**Text block**
*****

New mod option wanted: -1 DrunkenRambling
I find this odd. I don't use word processors much, same for spreadsheets. You probably wouldn't catch me even thinking about doing anything with power point.
But when I do need to do something, I find OO.org to be easier to get it done with then MS office is. I have both and I'm not really sure why we are at the exact opposite of the experience unless experience in using the app is the big difference.
I guess it would make sense that someone who isn't as clued in to MS Office might take to something else easier. But for me, OO.org just seems more intuitive and natural when I use it or the features. I have to hunt for things in both products but I tend to locate them and use them easier in OO too.
Depressingly, they still haven't fixed the British English localisation (Not the spell checker, the actual UI and stuff.) There was some hoohah about the en-GB versions after 2.0.2 being broken or something, so OO wouldn't release 'em. Even now, the OO website still has the same guy doing it who doesn't appear to have actually done anything since then.
"How fine you look when dressed in rage."
The problem with your slightly flippant reply is that some of us did once file and vote for bugs, but after seeing some of the most popular bugs in the whole system stay dormant for literally years and given that the OO bug reporting system is ludicrously overcomplicated for casual users, we don't generally bother any more.
If you disagree, post your argument. (-1, Overrated) isn't your personal censorship tool for views you don't like.
Take a look at Veusz if you want proper scientific charting on Windows, Linux and MacOS. [plug]
AFAIK, there is not even a snag list of things to be careful of, that will work on OOo, but will break the sheet on Excel.
As well as formatting and display issues, as far as I remember the most systematic mistake I'd made was using mathematical formulas on ranges of cells including cells that are empty or contain strings. OOo would just treat them as having the numerical value zero, and carry on fine; but on Excel it would make the whole formula return an error.
Going through and debugging this (finding workarounds to make it work on Excel) is something I don't want to have to do again. Because I don't know what other things are there that may then not work on Excel, I no longer use OOo for spreadsheets.

*****

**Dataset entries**
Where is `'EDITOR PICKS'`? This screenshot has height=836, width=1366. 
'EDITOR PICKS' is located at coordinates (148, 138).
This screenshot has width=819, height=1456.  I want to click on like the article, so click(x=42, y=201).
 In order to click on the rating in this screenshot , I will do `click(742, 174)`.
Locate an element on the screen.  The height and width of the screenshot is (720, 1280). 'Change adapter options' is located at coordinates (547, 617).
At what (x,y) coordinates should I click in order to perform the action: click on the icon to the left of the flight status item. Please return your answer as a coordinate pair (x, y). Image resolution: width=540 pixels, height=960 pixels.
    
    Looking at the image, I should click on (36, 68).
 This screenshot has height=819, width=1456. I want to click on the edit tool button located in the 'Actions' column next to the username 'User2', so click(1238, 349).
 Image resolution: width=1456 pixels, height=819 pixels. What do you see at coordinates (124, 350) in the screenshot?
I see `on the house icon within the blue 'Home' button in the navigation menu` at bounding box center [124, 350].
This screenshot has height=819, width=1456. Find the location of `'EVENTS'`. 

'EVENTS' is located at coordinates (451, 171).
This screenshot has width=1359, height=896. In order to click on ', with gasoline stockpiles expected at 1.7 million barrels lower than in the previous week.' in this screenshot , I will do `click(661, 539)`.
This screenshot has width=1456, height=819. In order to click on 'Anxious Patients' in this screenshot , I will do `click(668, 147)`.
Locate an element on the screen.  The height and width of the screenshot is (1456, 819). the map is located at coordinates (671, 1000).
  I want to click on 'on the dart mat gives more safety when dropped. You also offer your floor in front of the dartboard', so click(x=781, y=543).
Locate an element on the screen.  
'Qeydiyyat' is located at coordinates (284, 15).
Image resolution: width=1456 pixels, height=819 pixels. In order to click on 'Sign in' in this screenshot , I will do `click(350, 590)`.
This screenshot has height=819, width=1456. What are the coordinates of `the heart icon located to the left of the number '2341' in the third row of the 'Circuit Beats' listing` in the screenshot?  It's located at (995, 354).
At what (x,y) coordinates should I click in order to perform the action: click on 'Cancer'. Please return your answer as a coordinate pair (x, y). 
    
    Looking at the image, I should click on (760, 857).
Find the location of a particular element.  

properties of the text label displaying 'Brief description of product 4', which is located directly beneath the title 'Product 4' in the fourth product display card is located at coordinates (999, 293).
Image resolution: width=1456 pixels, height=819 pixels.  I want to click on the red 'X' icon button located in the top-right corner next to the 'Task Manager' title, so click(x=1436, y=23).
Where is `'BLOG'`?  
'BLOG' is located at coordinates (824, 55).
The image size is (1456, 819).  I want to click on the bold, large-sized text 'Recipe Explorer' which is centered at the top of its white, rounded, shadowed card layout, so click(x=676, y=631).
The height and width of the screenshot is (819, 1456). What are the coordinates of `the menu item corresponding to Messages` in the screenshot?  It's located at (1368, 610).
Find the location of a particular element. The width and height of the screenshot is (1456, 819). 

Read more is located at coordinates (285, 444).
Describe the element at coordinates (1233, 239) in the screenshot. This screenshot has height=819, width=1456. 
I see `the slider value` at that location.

*****

**Tasks for this exercise**
[A] In the OpenOffice discussion, reproduce word for word the passage that begins at the words "As well as formatting" and stops after the words "OOo for spreadsheets.".
[B] According to the OpenOffice discussion, how did OOo handle empty cells or cells containing strings when a mathematical formula was applied to a range that included them?
[C] Which operating systems does the OpenOffice discussion name for Veusz?

**Results for the exercise**
[A]
As well as formatting and display issues, as far as I remember the most systematic mistake I'd made was using mathematical formulas on ranges of cells including cells that are empty or contain strings. OOo would just treat them as having the numerical value zero, and carry on fine; but on Excel it would make the whole formula return an error.
Going through and debugging this (finding workarounds to make it work on Excel) is something I don't want to have to do again. Because I don't know what other things are there that may then not work on Excel, I no longer use OOo for spreadsheets.

[B] It treated them as having the numerical value zero and carried on fine.

[C] Windows, Linux, MacOS